Certificate Requests

  The -R option specifies to generate a certificate request.

  -n key-name
	Specify the nickname for the key to use to build the request.

  -s subj
	Specify the subject name, using RFC1485 format.

  -d keydir
	Specify that the directory keydir contains the "key.db" database
	file. The default is ~/.netscape.

  -p phone
	Specify the contact phone number. This should be in the format
	"123-456-7890."

  -a	The request should be generated in ASCII. This is useful for creating
	cert reqs that can be easily emailed to be signed.


Creating New Database

  The -N option specifies to create a new certificate database.

  -d certdir
        Specify the directory to contain "cert.db".
        The default is ~/.netscape.


Certificate Addition

  The -A option specifies to add a certificate to the database from a file.

  -n cert-name
	Specify that the new certificate should be nicknamed 'cert-name'.

  -t trustargs
	Set the certificate trust attributes:
		p	valid peer
		P	trusted peer (implies p)
		c	valid CA
		C	trusted CA to issue client certs (implies c)
		S	trusted CA to issue server certs (implies c)
		u	user cert
		w	send warning on connect

  -d certdir
	Specify the directory that contains "cert.db".
	The default is ~/.netscape. If these databases do not exist, they
	will be generated for you.

  -i input
	Specify the ASCII certificate file for input. The default is stdin.


Certificate Deletion

  The -D option deletes a named certificate from the database.

  -n cert-name
	Specify the nickname of the certificate to delete.

  -d certdir
	Specify the directory that contains "cert.db".
	The default is ~/.netscape.


Certficate Listing and Printing

  The -L option lists and prints out information on certificates.

  -n cert-name
	The nickname of a particular certificate to print out, in long
	listing. Without this option, all certificate names are listed.

  -d certdir
	Specify the directory that contains "cert.db".
	The default is ~/.netscape.

  -r    For a single certificate, this prints the binary DER encoding.

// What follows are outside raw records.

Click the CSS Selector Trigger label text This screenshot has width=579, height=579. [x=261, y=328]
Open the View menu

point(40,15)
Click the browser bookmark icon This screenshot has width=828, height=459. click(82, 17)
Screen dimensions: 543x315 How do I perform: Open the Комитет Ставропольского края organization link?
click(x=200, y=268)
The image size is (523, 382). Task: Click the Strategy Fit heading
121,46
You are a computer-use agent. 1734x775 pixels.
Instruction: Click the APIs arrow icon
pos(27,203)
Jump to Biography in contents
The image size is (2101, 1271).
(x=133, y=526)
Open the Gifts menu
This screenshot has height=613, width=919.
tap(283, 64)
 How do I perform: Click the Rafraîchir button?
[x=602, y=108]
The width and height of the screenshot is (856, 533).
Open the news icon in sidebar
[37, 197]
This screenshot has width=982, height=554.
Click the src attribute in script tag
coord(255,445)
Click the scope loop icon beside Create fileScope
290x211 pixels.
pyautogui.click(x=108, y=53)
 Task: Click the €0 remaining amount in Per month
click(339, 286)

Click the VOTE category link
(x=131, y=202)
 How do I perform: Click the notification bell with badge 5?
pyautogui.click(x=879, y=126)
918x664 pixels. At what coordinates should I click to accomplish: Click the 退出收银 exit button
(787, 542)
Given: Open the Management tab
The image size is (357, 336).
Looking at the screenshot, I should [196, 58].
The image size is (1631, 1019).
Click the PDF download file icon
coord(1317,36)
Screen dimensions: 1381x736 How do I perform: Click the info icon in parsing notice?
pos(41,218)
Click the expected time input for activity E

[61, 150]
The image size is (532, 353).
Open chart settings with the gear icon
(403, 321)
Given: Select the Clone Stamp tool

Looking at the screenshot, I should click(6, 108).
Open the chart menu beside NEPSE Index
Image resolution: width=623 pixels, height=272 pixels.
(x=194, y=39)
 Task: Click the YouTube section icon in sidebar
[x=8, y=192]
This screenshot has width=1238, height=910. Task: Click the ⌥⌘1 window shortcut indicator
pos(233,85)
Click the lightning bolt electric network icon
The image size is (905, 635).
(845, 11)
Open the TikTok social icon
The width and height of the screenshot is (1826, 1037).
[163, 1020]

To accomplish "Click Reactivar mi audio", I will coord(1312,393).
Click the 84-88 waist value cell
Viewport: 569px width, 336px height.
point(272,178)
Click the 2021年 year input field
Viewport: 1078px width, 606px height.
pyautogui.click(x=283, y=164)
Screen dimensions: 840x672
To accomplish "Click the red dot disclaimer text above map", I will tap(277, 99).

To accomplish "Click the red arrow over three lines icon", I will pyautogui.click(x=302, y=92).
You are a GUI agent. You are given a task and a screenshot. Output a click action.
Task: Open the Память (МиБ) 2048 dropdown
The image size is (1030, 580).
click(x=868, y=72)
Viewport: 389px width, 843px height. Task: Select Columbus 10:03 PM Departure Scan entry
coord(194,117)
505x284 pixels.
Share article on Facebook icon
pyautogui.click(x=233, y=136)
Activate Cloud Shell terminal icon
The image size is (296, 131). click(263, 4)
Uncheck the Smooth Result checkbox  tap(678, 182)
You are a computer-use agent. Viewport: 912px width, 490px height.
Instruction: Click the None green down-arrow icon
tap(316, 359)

  -a    For a single certificate, this prints the ASCII encoding (RFC1113).


Modifying Trust Attributes

  The -M option specifies modification of a certificate's trust attributes.

  -n cert-name
        The nickname of the certificate.

  -t trustargs
        Sets the certificate trust attributes. See the -A option above.

  -d certdir
        Specify the directory that contains "cert.db".
        The default is ~/.netscape.




pp

pp is a utility program that can pretty print certificates and keys.

The command syntax for pp is:

        pp -t type [-a] [-i input] [-o output]

The -t option specifies the input type of the data. This "type" string must be
one of four options: 

       private-key            The input is private key data.
       public-key             The input is public key data.
       certificate            The input is a certificate.
       certificate-request    The input is a certificate request.

The -a option specifies that the input data is ascii encoded (RFC1113).

The -i option specifies the input file to use (default is stdin).

The -o option specifies the output file to use (default is stdout).





tstclnt-*

This is a test client program that connects to secure servers with SSL.

The command syntax for tstclnt is:

	tstclnt-* -h host -p port [-n nickname] [-d certdir]

where * is one of 'us' or 'ex' to indicate whether the domestic or export
version should be used.

The -h argument specifies the hostname to connect to as host.

The -p argument specifies the port to connect to. Typically, secure http
transfers use port 443. 

The -n argument specifies the nickname of the key and certificate to use
for client authentication. Note that the key and cert should both have the
same name.

The -d option specifies the directory that contains the certificate database
"cert.db". If this is not specified, tstclnt will assume it exists in
.netscape in the user's home directory.